Business
The Hermès blueprint: How Axel Dumas maintains peak exclusivity amidst record €16bn revenues
The prevailing industry narrative suggests that luxury demand in China has cooled, that aspirational spending is under pressure, and that brands must recalibrate to protect growth. Yet Hermès closed 2025 above €16 billion in revenue, continuing to expand across Asia, including Greater China, despite currency headwinds and shifting consumption patterns. The takeaway is not that China is immune to slowdown. It is that Hermès operates on a model structurally insulated from it.

Since becoming CEO in 2013, Axel Dumas has reinforced a framework built on balance rather than acceleration. Leather goods, once 55% of sales, now represent roughly 45%. The shift is intentional. Ready-to-wear, jewellery, footwear, home, watches, and beauty have expanded steadily, reducing reliance on a single category while strengthening the brand ecosystem. In a maturing market like China, where top-tier clients seek depth rather than logos, that diversification strengthens retention without diluting prestige.
Hermès also resists the industry’s marketing reflex. The house operates without a traditional marketing department, allowing each métier to advance its creations independently before commercial alignment. The internal dialogue between creative and buying functions creates friction, but it preserves identity. The result is a portfolio of approximately 50,000 active SKUs—far above consultant-recommended norms. While this increases operational complexity, it reinforces brand dimensionality and shields Hermès from overexposure, a vulnerability that has affected several competitors in China’s saturated luxury landscape.

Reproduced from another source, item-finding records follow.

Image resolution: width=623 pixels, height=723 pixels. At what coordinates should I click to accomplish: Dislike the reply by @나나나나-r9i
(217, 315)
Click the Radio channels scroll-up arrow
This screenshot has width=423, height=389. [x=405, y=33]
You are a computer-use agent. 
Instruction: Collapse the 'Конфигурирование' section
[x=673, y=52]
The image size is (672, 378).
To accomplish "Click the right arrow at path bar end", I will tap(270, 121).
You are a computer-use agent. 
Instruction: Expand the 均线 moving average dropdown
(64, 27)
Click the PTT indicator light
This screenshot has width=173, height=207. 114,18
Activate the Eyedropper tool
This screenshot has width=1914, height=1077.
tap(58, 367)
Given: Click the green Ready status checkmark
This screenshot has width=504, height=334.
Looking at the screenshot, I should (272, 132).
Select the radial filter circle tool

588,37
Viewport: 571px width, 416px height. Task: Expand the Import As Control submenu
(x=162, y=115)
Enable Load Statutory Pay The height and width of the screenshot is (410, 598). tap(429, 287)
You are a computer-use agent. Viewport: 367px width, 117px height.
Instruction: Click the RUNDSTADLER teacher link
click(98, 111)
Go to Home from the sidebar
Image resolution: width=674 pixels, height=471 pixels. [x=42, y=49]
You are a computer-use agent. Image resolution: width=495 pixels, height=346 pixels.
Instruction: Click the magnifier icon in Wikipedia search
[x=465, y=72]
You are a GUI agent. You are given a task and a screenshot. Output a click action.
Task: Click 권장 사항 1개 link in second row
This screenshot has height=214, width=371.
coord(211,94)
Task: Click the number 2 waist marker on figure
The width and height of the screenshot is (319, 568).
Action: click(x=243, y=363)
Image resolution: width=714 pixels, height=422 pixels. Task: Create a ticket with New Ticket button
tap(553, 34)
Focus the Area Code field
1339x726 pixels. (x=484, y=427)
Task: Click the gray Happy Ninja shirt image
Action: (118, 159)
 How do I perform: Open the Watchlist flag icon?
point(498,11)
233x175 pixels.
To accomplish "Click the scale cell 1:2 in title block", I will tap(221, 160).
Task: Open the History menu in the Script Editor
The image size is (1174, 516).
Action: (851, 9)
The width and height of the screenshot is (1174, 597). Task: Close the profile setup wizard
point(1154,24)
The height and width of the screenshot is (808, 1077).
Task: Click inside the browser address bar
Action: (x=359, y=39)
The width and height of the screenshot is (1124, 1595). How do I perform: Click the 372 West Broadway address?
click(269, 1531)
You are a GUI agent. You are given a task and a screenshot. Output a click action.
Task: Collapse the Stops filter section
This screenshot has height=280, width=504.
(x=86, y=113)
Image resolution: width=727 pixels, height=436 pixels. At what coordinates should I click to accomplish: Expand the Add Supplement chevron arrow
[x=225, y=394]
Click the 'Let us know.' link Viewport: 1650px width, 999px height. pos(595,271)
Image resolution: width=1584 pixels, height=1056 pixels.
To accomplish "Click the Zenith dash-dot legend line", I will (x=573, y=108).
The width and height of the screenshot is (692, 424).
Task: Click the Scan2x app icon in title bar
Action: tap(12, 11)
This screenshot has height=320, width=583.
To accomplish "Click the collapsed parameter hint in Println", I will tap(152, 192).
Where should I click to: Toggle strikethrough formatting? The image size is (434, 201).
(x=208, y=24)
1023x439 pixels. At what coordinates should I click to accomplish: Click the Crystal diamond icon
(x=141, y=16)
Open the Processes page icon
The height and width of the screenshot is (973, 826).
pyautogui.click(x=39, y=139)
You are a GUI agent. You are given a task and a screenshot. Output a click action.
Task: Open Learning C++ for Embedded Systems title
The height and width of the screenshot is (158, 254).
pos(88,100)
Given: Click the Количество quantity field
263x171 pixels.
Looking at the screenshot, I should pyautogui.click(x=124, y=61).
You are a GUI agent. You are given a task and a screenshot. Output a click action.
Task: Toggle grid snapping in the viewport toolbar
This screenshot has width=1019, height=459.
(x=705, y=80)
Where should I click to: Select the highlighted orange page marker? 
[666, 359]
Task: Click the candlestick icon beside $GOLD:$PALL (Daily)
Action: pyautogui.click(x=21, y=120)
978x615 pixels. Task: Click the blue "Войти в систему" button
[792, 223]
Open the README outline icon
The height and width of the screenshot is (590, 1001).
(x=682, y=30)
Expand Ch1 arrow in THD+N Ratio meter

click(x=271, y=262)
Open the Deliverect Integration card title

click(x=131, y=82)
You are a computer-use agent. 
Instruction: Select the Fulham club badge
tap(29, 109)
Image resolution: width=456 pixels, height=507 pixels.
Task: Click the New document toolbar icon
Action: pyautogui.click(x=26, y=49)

Craft remains the core growth engine. A single handbag requires roughly 16 hours of manual work, inherently capping production volumes. Scarcity is therefore embedded in manufacturing reality rather than constructed through artificial drops. In 2025, the group invested €226 million to strengthen production capacity, opening its 24th leather goods factory and planning additional sites through 2030. These expansions are calibrated, not industrial scale-ups, ensuring output rises without eroding rarity.
Simultaneously, Hermès is deepening vertical integration. The acquisition of French tanneries, stakes in jewellery workshops, investments in Italian footwear expertise, and continued development of Swiss watchmaking capabilities reflect a strategy of industrial control. By safeguarding artisanal know-how and material access, the brand reduces supply vulnerability and protects quality consistency. In China, where ultra-high-net-worth consumers increasingly interrogate provenance and craftsmanship, this reinforces long-term credibility.
Price adjustments of 5–6% at the start of 2025 further underline structural strength. For brands dependent on aspirational volume, price increases in a cautious market risk demand contraction. For Hermès, they reaffirm positioning. When scarcity is production-based and client relationships are cultivated over years, pricing power becomes a stabilizer rather than a gamble.
Category expansion continues with measured ambition. Beauty is scaling, fragrances are approaching critical mass, and skincare is forthcoming. More strategically significant is the quiet development of a haute couture expression. New ateliers have been assembled and specialist dressmakers recruited, but presentation will occur only when the house deems the work complete. The absence of calendar-driven urgency reinforces Hermès’ long-standing discipline: desirability precedes visibility.
The broader implication for China is clear. The market is not collapsing; it is stratifying. Brands built on velocity and distribution density feel the correction first. Brands built on craft density, category balance, and controlled capacity prove more resilient. Hermès does not escape macroeconomic shifts, but its structural choices—limited volumes, industrial integration, diversified métiers—mitigate volatility.
In a luxury cycle increasingly defined by recalibration, Hermès is not pivoting. It is executing a decades-long philosophy with precision. And in China’s evolving hierarchy of demand, that consistency continues to compound.